■ Activity list ■
1: Write out the part of the notes on diabetic cataracts in dogs that starts with "- Diabetic dogs" and goes on through "Correa, Davidson 1999)".
2: Continue the notes on diabetic cataracts in dogs, picking up after their final line.

Start of Passage shown

- Diabetic dogs can live healthy and fulfilling lives, once they have been stabilised, however there is a common complication of diabetes in dogs – cataracts
- Statistically 70% of patients succumb to cataracts within 12 months of the diabetic diagnosis (Beam, Correa, Davidson 1999)
- Cataract is defined as opacity associated with the lens fibres or the lens capsule
- Sequel to diabetic cataract formation include: –
- Visual impairment with a very high chance of progression to blindness
- Intra-ocular inflammation, known as lens-induced uveitis (LIU) and, in the worse-case scenario, the LIU can develop into secondary glaucoma necessitating eye removal
- The treatment for LIU is topical PREDNEFRIN FORTE (prednisolone acetate 10mg/ml, phenylephrine 1.2mg/ml) applied to both eyes q 12h can reduce the impact of LIU, however at times the dosing frequency may need to be increased
- Treating LIU has been advocated in all cases of cataract (Lim, Bakker, Waldner, Sandmeyer, Grahn, 2011) regardless of whether surgical intervention is an option
- The use of a commercially available cocktail of anti-oxidants and enzyme inhibitors (OCU-GLO www.ocuglo.com) was shown to significantly reduce the onset of cataract formation in dogs with diabetes mellitus (Williams, 2015) and therefore starting patients at the start of diabetic diagnosis has been advocated.

End of Passage shown
Start of Data for review

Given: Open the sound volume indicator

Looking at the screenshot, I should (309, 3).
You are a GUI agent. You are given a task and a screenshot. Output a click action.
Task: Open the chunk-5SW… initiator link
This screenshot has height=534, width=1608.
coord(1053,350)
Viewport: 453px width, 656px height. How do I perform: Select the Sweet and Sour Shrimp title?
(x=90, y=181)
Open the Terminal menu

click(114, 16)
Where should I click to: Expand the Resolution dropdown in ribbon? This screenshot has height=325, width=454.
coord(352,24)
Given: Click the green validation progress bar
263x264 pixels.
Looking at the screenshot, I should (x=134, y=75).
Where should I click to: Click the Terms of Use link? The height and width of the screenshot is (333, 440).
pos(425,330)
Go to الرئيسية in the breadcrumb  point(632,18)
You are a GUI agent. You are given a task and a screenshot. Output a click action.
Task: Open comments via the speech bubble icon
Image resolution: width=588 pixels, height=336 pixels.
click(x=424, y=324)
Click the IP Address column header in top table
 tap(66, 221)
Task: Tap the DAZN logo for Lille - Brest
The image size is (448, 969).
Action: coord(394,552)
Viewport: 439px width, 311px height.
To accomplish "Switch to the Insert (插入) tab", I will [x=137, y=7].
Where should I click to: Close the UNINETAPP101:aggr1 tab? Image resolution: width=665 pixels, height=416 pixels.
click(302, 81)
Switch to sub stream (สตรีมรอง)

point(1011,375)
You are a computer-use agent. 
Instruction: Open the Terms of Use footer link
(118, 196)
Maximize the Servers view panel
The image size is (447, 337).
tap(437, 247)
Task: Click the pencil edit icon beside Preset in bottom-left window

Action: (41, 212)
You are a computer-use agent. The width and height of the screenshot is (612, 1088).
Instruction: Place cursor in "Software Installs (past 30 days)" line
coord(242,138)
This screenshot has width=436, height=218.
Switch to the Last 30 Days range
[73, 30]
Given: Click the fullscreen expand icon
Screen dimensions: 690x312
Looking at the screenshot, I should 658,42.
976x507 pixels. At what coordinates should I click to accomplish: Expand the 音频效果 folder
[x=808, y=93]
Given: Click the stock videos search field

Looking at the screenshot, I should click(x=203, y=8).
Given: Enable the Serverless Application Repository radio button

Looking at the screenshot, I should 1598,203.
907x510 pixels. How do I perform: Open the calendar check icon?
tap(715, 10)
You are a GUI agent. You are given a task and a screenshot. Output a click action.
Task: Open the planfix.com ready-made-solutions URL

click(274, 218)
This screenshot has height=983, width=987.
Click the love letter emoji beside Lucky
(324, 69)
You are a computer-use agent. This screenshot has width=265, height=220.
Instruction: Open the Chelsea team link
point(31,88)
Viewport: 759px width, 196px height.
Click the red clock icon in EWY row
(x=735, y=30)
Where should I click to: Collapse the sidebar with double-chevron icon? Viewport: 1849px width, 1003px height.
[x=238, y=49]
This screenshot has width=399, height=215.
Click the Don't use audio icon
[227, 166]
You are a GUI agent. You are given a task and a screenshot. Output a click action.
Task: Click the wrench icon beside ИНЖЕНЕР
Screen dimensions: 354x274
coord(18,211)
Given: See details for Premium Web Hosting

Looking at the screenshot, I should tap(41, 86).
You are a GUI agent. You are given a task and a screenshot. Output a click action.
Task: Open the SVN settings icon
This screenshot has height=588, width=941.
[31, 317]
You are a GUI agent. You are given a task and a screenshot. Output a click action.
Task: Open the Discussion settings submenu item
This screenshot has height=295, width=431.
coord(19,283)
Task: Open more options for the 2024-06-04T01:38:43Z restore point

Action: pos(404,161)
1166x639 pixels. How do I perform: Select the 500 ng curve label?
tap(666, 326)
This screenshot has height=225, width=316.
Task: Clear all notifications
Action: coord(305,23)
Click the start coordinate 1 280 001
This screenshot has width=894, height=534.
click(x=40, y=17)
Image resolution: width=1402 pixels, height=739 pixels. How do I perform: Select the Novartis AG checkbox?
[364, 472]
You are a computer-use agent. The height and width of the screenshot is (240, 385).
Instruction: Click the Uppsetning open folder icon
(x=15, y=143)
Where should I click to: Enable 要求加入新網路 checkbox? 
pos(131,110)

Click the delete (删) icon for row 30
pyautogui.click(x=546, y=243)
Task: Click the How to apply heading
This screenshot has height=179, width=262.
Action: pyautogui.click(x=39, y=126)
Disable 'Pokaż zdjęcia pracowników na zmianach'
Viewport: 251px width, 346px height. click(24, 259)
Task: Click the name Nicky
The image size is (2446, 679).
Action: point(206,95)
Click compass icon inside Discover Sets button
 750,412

End of Data for review

■ Responses to the tasks ■
1:
- Diabetic dogs can live healthy and fulfilling lives, once they have been stabilised, however there is a common complication of diabetes in dogs – cataracts
- Statistically 70% of patients succumb to cataracts within 12 months of the diabetic diagnosis (Beam, Correa, Davidson 1999)

2:
- Success rates for cataract surgery in dogs are lower than those encountered in humans: 89% of dogs were visual 2.3 years post-surgery (Lim, Bakker, Waldner, Sandmeyer, Grahn, 2011). With time, this % further decreases
- The canine lens is 2x the size compared to the human lens and the cataracts tend to be far harder, requiring more ultrasound energy for removal, when compared to human cataract surgery
- Cataract extraction in canine patients with immature cataract was shown to have greater success rates compared to blind dogs with mature or hyper-mature cataracts (Lim, Bakker, Waldner, Sandmeyer, Grahn, 2011). Early referral was advocated.
CASE STUDY – Cataract surgery in a diabetic Rottweiler
Ranger, a 6 year-old Rottweiler presented for evaluation and treatment of bilateral cataracts secondary to diabetes mellitus. Ranger had demonstrated visual disturbance to his owner.
On ophthalmic exam both of Ranger’s eyes were similar. Ranger was menace positive with no signs of pain. There was no abnormal discharge. Neurophthalmology showed normal direct and consensual PLR. Dazzle and Corneal Reflex were also normal. The internal eye showed immature cataracts. I was unable to visualise the fundus. The external eye and adnexa were unremarkable.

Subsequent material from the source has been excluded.